DOCUMENT SEGMENT:
════════════════════
Trust International Paper Corporation
- Industry: Pulp and paper
- Founded: 1987; 39 years ago in Mabalacat, Philippines
- Founders: Elon Ting Sylvia S. Y. Chen
- Headquarters: Mabalacat, Pampanga, Philippines
- Area served: Worldwide
- Products: Newsprint, recycled paper
- Website: www.tipco.com.ph

= Trust International Paper Corporation =

Pulp and paper company in the Philippines

Trust International Paper Corporation (TIPCO) is a Philippine pulp and paper company which is known for manufacturing newsprint, newsprint, printing and writing-grade paper from recycled materials.

==History==
Trust International Paper Corporation was established in 1987 in Mabalacat, Pampanga by Elon Ting and Sylvia S. Y. Chen.

In the early 2000s, its overseas markets included Singapore, Taiwan, Hong Kong, mainland China, Thailand, Malaysia, India and Hawaii in the United States.

American-born Filipino Mayleen Ting, the daughter of the founders, took over TIPCO's management in 2008.

TIPCO in 2014 sought government intervention in newsprint imports through safeguard measures that would impose higher duties on imported newsprint arguing the level of importation and price dumping is hurting the domestic industry. The national government granted the safeguard measure but to a lesser extent than TIPCO proposed which led to the company deferring its investment plans.
════════════════════
PROVIDED MATERIAL:

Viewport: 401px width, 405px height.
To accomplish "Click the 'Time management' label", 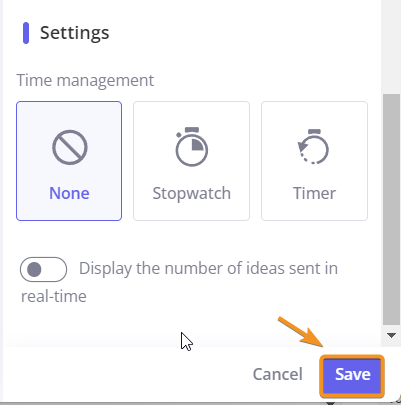I will (x=85, y=80).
════════════════════
EXERCISE DETAILS: Repeat word for word the part of the TIPCO article above starting with "In the early" and going on through "the United States.".

TASK SOLUTION:
In the early 2000s, its overseas markets included Singapore, Taiwan, Hong Kong, mainland China, Thailand, Malaysia, India and Hawaii in the United States.